◆ **Your instructions**
Arrange the data as a two-column CSV with the headers instruction and action, one row per item, putting each item's text and its answer in one quoted field apiece with line breaks turned into spaces. Leave out the pictures.

━━━

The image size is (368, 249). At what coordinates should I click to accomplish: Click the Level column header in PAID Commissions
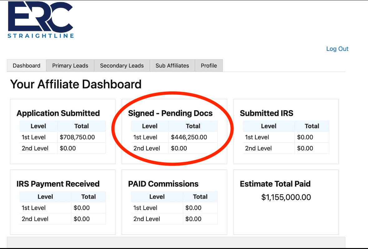pyautogui.click(x=157, y=197)
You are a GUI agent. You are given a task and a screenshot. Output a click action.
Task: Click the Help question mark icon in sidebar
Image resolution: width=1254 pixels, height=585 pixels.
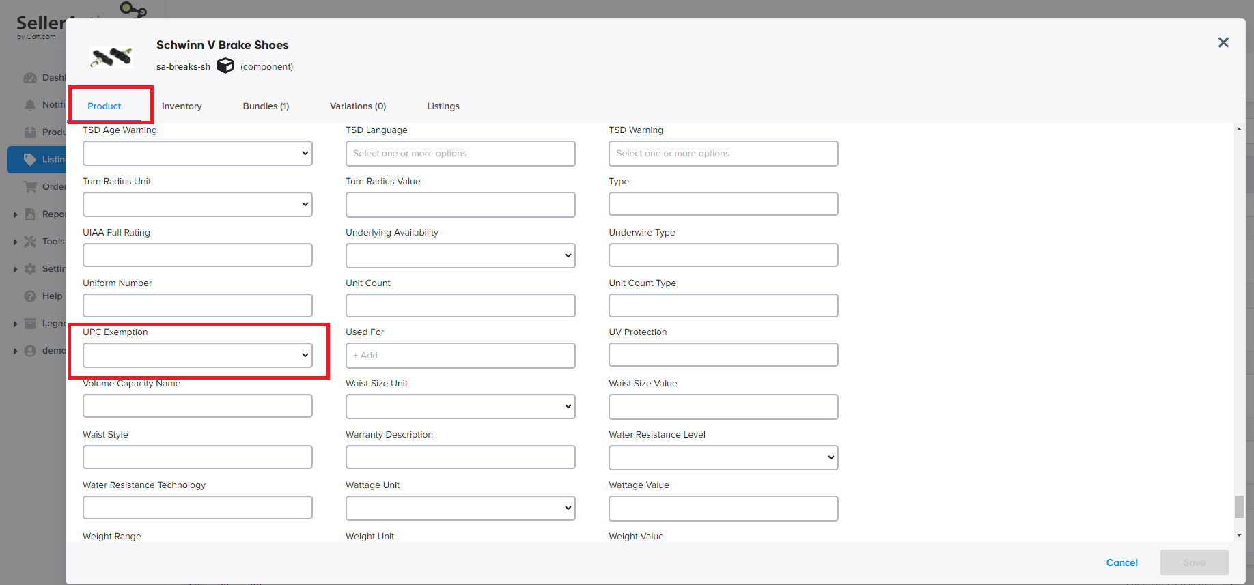click(30, 296)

━━━

◆ **Answer**
instruction,action
"The image size is (368, 249). At what coordinates should I click to accomplish: Click the Level column header in PAID Commissions","pyautogui.click(x=157, y=197)"
"You are a GUI agent. You are given a task and a screenshot. Output a click action. Task: Click the Help question mark icon in sidebar Image resolution: width=1254 pixels, height=585 pixels.","click(30, 296)"